The ATO also has a long history of providing transparency about the operation of the tax system. Through our transparency, the community can gain insight about the tax performance of large business.
We see transparency not just as a regulatory requirement but as a powerful tool for building trust. It strengthens the integrity of our tax system and boosts confidence across the board, benefiting all Australians.
As we enter the second half of the calendar year, we will be releasing two key publications. Firstly, our Public Groups findings reports, which reflect our ongoing commitment to enhancing visibility into corporate tax performance and compliance, and provides insights as to how our key programs, for example, the Top 100 program, performed in 2023–24. Secondly, for the eleventh year since legislated, we will release the Corporate tax transparency (CTT) report, and this data set on the total income, taxable income and tax paid of our largest corporates always generates a lot of interest (and I say that out of personal experience!).
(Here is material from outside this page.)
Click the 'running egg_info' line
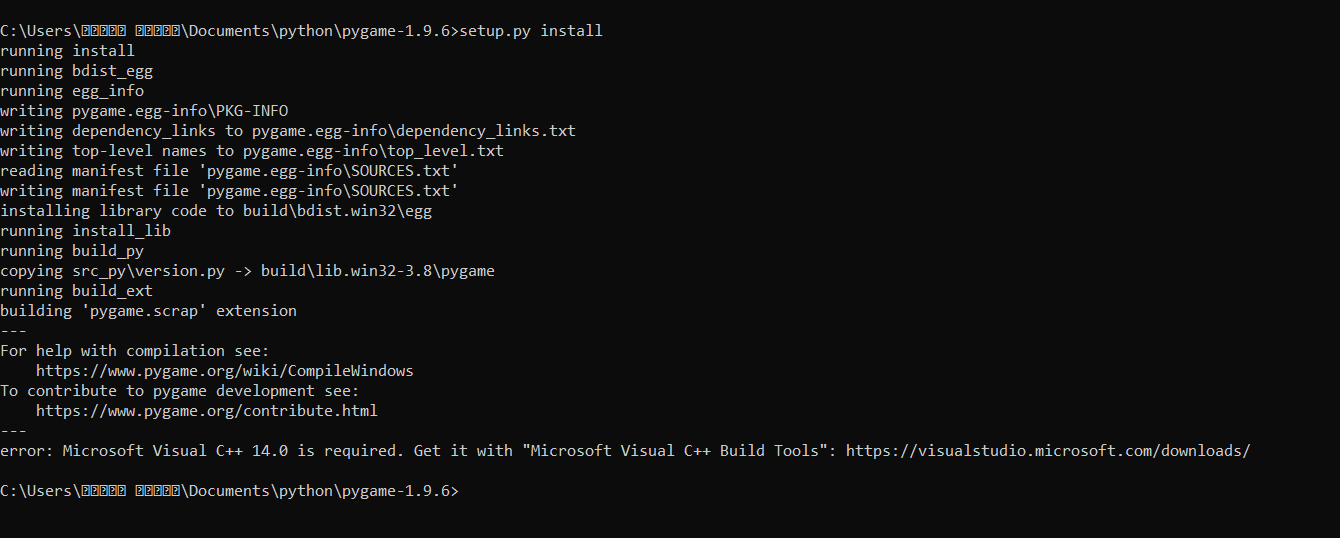1340x538 pixels. [x=72, y=91]
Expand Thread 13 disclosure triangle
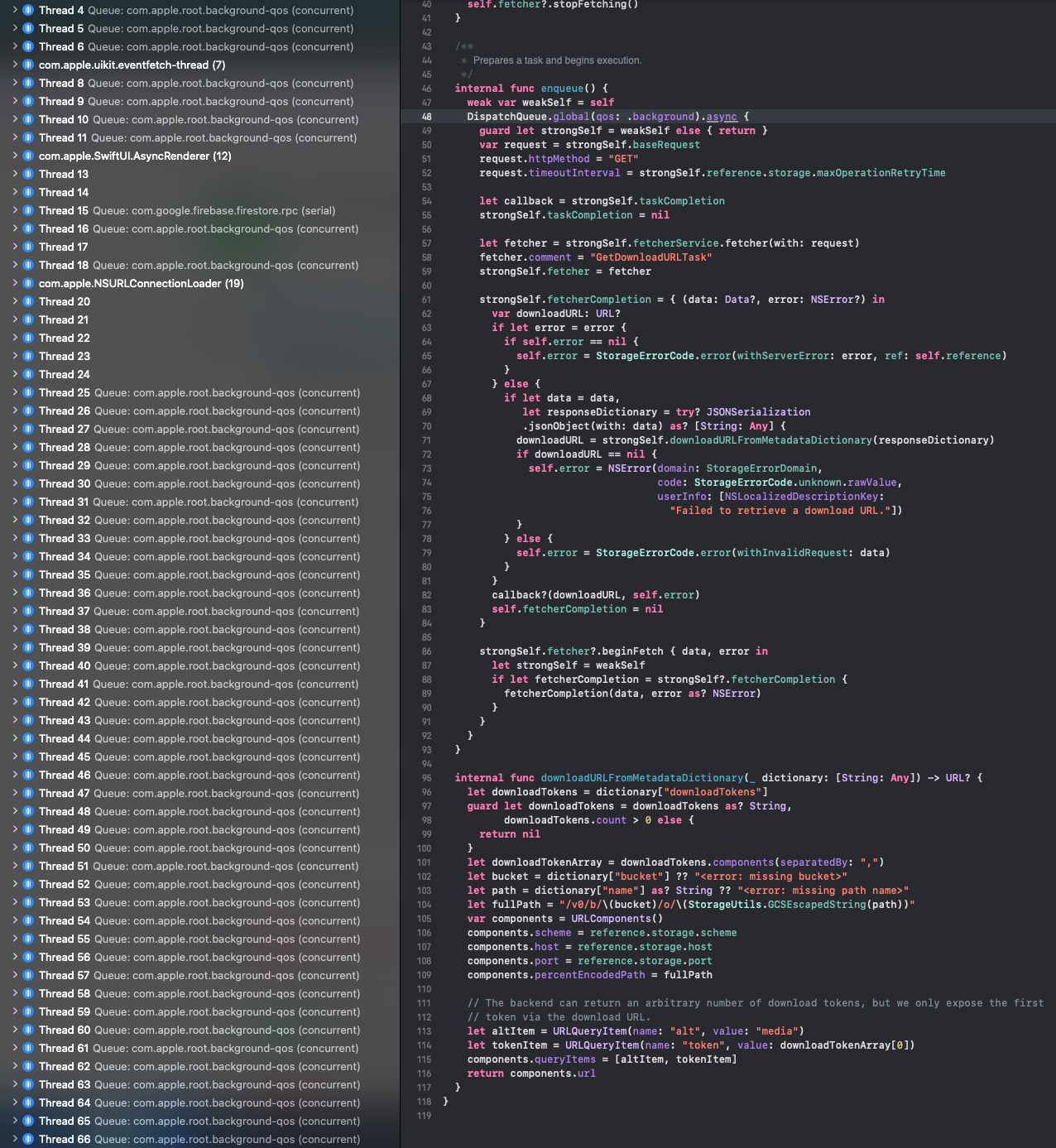1056x1148 pixels. 15,174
Our findings reports provide insight at an overall level into the operation of the large corporate tax system and we will continue our practice of providing context to the entity level data released in the CTT report.
Conclusion
Over the coming period, we will continue to have a keen focus on the tax performance of large business. Whilst strong regulatory oversight will continue, how we go about this will continue to evolve as our levels of confidence, access to data and integration of technology by the ATO and business (something I didn’t touch on today) continues to influence our compliance approaches. Ideally, this will deliver better results for those taxpayers that have demonstrated high levels of compliance as well as bolster our ability to conduct complex investigations across global supply chains and business models.